• **What the task requires**: Switch each "Where should I click to" in the data below to "Where do I click to" and write out all the lines again, with nothing else changed.
**** Information given ****
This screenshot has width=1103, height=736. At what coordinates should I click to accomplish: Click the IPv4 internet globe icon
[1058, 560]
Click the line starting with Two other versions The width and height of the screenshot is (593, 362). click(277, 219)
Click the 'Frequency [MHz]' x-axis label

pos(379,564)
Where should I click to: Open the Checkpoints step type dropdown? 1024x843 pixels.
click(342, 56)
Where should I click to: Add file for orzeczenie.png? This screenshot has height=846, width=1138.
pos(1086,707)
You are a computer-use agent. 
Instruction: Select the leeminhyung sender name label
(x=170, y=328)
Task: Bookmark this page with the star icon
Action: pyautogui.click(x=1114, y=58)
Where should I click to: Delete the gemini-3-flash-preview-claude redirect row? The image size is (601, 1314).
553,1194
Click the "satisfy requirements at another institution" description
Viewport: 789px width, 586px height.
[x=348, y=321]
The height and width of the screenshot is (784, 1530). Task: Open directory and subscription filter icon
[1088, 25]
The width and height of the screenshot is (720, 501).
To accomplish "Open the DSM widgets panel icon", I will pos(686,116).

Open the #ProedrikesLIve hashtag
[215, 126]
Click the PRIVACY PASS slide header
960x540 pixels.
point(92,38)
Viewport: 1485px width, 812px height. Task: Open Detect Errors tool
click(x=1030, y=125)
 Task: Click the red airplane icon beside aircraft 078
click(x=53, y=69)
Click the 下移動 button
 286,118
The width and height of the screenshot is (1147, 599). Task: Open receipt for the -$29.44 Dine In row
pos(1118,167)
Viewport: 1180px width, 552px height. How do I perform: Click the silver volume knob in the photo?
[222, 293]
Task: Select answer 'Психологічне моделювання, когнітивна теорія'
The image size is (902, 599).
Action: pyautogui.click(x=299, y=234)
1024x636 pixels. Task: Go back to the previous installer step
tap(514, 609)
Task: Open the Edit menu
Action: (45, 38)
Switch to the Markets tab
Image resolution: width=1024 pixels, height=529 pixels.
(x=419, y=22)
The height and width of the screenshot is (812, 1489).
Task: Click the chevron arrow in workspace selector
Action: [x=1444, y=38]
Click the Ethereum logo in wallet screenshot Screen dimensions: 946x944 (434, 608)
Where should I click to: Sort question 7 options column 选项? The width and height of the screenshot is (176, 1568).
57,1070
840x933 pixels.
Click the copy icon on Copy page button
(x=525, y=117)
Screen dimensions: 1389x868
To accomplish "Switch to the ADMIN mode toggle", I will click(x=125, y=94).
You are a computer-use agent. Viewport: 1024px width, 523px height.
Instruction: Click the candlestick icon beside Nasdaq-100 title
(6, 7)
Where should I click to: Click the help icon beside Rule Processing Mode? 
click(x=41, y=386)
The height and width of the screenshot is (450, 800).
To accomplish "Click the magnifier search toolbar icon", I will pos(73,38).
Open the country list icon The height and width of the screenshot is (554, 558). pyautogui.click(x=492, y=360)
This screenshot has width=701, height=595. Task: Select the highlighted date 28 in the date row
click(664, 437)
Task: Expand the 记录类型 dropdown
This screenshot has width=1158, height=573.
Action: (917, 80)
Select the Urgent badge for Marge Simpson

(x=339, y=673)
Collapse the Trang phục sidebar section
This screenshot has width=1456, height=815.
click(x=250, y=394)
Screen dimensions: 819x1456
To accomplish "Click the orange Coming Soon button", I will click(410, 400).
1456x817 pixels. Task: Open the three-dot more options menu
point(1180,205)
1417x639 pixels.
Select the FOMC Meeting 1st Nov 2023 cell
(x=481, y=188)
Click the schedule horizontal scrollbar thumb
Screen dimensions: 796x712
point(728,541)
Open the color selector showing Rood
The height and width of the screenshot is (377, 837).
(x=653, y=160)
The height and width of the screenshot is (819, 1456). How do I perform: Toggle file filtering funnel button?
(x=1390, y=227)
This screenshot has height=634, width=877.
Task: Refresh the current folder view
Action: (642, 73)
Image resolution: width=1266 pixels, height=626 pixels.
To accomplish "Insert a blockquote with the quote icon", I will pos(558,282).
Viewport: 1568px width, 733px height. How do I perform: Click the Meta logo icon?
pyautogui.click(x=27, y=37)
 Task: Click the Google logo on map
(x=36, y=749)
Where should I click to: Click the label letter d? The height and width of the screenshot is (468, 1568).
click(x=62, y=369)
****
• **Worked answer**:
This screenshot has width=1103, height=736. At what coordinates should I click to accomplish: Click the IPv4 internet globe icon
[1058, 560]
Click the line starting with Two other versions The width and height of the screenshot is (593, 362). click(277, 219)
Click the 'Frequency [MHz]' x-axis label

pos(379,564)
Where do I click to: Open the Checkpoints step type dropdown? 1024x843 pixels.
click(342, 56)
Where do I click to: Add file for orzeczenie.png? This screenshot has height=846, width=1138.
pos(1086,707)
You are a computer-use agent. 
Instruction: Select the leeminhyung sender name label
(x=170, y=328)
Task: Bookmark this page with the star icon
Action: pyautogui.click(x=1114, y=58)
Where do I click to: Delete the gemini-3-flash-preview-claude redirect row? The image size is (601, 1314).
553,1194
Click the "satisfy requirements at another institution" description
Viewport: 789px width, 586px height.
[x=348, y=321]
The height and width of the screenshot is (784, 1530). Task: Open directory and subscription filter icon
[1088, 25]
The width and height of the screenshot is (720, 501).
To accomplish "Open the DSM widgets panel icon", I will pos(686,116).

Open the #ProedrikesLIve hashtag
[215, 126]
Click the PRIVACY PASS slide header
960x540 pixels.
point(92,38)
Viewport: 1485px width, 812px height. Task: Open Detect Errors tool
click(x=1030, y=125)
 Task: Click the red airplane icon beside aircraft 078
click(x=53, y=69)
Click the 下移動 button
 286,118
The width and height of the screenshot is (1147, 599). Task: Open receipt for the -$29.44 Dine In row
pos(1118,167)
Viewport: 1180px width, 552px height. How do I perform: Click the silver volume knob in the photo?
[222, 293]
Task: Select answer 'Психологічне моделювання, когнітивна теорія'
The image size is (902, 599).
Action: pyautogui.click(x=299, y=234)
1024x636 pixels. Task: Go back to the previous installer step
tap(514, 609)
Task: Open the Edit menu
Action: (45, 38)
Switch to the Markets tab
Image resolution: width=1024 pixels, height=529 pixels.
(x=419, y=22)
The height and width of the screenshot is (812, 1489).
Task: Click the chevron arrow in workspace selector
Action: [x=1444, y=38]
Click the Ethereum logo in wallet screenshot Screen dimensions: 946x944 (434, 608)
Where do I click to: Sort question 7 options column 选项? The width and height of the screenshot is (176, 1568).
57,1070
840x933 pixels.
Click the copy icon on Copy page button
(x=525, y=117)
Screen dimensions: 1389x868
To accomplish "Switch to the ADMIN mode toggle", I will click(x=125, y=94).
You are a computer-use agent. Viewport: 1024px width, 523px height.
Instruction: Click the candlestick icon beside Nasdaq-100 title
(6, 7)
Where do I click to: Click the help icon beside Rule Processing Mode? 
click(x=41, y=386)
The height and width of the screenshot is (450, 800).
To accomplish "Click the magnifier search toolbar icon", I will pos(73,38).
Open the country list icon The height and width of the screenshot is (554, 558). pyautogui.click(x=492, y=360)
This screenshot has width=701, height=595. Task: Select the highlighted date 28 in the date row
click(664, 437)
Task: Expand the 记录类型 dropdown
This screenshot has width=1158, height=573.
Action: (917, 80)
Select the Urgent badge for Marge Simpson

(x=339, y=673)
Collapse the Trang phục sidebar section
This screenshot has width=1456, height=815.
click(x=250, y=394)
Screen dimensions: 819x1456
To accomplish "Click the orange Coming Soon button", I will click(410, 400).
1456x817 pixels. Task: Open the three-dot more options menu
point(1180,205)
1417x639 pixels.
Select the FOMC Meeting 1st Nov 2023 cell
(x=481, y=188)
Click the schedule horizontal scrollbar thumb
Screen dimensions: 796x712
point(728,541)
Open the color selector showing Rood
The height and width of the screenshot is (377, 837).
(x=653, y=160)
The height and width of the screenshot is (819, 1456). How do I perform: Toggle file filtering funnel button?
(x=1390, y=227)
This screenshot has height=634, width=877.
Task: Refresh the current folder view
Action: (642, 73)
Image resolution: width=1266 pixels, height=626 pixels.
To accomplish "Insert a blockquote with the quote icon", I will pos(558,282).
Viewport: 1568px width, 733px height. How do I perform: Click the Meta logo icon?
pyautogui.click(x=27, y=37)
 Task: Click the Google logo on map
(x=36, y=749)
Where do I click to: Click the label letter d? The height and width of the screenshot is (468, 1568).
click(x=62, y=369)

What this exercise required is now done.